*** DATA LISTING ***

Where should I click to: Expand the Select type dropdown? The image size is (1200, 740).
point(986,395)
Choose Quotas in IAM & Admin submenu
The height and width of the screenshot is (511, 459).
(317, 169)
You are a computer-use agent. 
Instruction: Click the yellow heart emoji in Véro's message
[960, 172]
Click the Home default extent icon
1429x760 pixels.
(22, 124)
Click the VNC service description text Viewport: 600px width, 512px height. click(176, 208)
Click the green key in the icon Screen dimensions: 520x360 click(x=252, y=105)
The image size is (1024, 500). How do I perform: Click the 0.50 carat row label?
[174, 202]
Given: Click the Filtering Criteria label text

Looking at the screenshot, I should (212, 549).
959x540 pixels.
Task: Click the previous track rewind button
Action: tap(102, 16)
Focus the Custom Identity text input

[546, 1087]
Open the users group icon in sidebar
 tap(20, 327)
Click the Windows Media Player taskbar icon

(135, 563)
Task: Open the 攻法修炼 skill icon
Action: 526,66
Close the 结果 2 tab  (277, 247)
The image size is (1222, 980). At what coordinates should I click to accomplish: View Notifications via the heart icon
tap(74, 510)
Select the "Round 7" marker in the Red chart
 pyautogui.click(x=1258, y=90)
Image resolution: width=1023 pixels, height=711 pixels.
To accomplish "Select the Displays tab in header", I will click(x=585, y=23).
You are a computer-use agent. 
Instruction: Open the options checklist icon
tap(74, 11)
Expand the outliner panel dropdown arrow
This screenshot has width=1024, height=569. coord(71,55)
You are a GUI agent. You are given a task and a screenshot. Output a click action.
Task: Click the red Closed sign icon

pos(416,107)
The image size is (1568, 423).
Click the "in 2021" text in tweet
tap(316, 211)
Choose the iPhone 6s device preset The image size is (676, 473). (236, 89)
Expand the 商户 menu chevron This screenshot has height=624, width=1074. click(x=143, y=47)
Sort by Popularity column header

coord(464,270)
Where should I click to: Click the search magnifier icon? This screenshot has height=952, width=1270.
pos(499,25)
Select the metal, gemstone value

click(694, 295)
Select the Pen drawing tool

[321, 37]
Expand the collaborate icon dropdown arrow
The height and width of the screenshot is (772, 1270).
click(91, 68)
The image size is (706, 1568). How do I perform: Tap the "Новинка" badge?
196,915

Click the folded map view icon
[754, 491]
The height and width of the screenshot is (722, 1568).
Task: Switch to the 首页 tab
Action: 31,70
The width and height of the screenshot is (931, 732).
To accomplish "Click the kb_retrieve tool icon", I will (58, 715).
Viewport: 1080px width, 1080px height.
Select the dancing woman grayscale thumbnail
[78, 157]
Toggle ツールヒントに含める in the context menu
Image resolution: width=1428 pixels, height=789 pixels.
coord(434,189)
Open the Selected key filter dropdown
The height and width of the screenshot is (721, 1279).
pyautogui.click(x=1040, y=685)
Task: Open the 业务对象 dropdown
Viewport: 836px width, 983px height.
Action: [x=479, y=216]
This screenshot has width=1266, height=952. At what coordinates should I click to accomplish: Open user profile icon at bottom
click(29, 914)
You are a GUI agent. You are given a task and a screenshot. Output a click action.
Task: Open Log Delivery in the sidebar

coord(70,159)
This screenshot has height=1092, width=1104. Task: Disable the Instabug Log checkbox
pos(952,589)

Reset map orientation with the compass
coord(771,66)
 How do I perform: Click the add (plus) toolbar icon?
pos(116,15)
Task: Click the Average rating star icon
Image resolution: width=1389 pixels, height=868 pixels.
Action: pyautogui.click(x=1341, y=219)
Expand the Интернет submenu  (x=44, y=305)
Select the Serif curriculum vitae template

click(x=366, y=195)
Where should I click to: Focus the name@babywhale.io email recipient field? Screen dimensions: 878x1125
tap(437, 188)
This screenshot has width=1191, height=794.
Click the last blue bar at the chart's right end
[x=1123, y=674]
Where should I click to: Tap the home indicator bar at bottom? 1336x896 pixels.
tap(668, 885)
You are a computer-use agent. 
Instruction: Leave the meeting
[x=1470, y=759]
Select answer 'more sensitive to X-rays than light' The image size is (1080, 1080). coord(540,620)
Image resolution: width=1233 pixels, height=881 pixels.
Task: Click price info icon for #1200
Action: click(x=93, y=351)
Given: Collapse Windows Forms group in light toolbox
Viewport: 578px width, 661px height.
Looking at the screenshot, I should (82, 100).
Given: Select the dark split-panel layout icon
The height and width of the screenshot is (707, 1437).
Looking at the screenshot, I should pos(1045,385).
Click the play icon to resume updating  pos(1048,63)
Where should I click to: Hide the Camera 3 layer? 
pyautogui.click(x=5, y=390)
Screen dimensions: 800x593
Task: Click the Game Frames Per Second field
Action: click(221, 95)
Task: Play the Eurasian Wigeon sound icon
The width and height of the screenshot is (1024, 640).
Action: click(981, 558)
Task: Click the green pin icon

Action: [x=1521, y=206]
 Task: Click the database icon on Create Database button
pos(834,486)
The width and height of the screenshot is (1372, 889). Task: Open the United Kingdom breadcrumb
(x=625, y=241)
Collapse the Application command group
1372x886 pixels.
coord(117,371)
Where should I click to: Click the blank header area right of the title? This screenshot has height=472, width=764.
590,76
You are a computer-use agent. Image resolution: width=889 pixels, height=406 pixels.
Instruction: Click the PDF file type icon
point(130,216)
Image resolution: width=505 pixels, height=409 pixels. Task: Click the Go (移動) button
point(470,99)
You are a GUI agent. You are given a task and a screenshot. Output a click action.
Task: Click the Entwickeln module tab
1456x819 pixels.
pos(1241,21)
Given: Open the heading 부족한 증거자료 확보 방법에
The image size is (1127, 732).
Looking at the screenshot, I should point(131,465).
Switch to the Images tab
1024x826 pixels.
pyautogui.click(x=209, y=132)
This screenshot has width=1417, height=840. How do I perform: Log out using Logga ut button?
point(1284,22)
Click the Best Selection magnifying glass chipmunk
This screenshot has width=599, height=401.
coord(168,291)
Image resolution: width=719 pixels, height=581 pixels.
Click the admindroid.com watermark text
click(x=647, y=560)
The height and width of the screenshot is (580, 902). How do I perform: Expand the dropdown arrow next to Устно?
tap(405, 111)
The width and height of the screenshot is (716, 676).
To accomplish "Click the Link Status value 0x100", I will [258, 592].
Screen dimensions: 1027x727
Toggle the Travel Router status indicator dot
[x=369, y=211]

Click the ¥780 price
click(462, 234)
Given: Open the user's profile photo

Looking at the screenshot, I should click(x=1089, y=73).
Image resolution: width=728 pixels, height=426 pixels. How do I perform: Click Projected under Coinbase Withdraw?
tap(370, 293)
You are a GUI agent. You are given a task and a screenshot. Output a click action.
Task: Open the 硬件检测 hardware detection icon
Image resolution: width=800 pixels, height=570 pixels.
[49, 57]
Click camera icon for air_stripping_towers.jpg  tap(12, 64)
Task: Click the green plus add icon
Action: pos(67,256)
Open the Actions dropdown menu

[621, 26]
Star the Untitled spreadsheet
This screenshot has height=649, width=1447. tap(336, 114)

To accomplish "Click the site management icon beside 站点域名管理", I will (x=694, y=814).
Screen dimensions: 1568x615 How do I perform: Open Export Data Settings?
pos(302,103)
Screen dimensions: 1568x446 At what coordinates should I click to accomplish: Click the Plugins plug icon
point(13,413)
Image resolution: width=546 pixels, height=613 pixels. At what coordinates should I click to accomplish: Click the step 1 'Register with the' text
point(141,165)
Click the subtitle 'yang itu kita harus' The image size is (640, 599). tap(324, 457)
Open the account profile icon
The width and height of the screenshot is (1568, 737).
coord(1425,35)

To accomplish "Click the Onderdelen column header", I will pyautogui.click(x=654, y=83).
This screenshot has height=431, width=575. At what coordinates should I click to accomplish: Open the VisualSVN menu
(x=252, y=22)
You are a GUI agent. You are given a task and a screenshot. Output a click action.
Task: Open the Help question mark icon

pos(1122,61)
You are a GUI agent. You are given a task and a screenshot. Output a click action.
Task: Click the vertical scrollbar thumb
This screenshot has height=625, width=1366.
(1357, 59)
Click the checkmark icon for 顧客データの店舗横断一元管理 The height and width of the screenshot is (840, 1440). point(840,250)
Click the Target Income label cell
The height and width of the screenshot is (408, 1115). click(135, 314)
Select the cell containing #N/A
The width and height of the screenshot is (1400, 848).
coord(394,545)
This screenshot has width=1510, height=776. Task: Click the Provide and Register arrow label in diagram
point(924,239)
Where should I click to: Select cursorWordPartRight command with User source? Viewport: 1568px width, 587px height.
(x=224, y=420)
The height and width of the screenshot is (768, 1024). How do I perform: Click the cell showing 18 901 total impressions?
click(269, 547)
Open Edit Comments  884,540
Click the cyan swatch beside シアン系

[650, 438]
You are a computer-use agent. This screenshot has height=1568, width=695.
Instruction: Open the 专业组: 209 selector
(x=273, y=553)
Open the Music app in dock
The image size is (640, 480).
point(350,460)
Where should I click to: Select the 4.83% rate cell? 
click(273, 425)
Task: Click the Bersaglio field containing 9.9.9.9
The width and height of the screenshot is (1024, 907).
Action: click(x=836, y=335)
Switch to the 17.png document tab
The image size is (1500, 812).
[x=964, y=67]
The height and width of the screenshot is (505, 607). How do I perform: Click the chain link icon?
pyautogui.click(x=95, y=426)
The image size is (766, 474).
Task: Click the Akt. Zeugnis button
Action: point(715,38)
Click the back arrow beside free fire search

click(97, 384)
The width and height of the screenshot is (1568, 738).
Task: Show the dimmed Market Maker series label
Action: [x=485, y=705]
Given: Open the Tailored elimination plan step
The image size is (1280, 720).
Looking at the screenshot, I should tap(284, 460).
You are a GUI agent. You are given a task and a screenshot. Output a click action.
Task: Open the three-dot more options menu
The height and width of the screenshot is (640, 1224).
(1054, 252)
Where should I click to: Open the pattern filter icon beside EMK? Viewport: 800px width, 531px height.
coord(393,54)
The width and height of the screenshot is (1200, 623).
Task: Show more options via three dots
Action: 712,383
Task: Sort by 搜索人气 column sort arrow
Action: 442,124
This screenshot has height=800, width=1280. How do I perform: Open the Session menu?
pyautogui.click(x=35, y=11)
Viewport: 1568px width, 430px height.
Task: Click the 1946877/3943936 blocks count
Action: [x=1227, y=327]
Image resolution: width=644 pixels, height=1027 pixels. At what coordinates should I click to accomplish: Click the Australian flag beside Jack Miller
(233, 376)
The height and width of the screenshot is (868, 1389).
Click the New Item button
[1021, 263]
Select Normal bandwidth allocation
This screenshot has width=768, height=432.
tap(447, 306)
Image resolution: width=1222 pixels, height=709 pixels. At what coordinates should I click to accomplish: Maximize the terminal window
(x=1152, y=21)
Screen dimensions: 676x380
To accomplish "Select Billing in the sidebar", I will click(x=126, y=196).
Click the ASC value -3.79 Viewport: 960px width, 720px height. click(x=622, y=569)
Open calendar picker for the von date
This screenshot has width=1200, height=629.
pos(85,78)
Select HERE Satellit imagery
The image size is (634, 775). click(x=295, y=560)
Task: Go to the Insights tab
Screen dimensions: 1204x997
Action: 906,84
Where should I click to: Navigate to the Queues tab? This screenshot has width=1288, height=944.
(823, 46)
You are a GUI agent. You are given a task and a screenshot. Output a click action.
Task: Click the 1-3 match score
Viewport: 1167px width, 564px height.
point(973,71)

*** End of DATA LISTING ***

_EXERCISE_:
Looking at the records above, how many of their lines carry the string "will"? Answer with the number and nothing else.

_ANSWER SPACE_:
6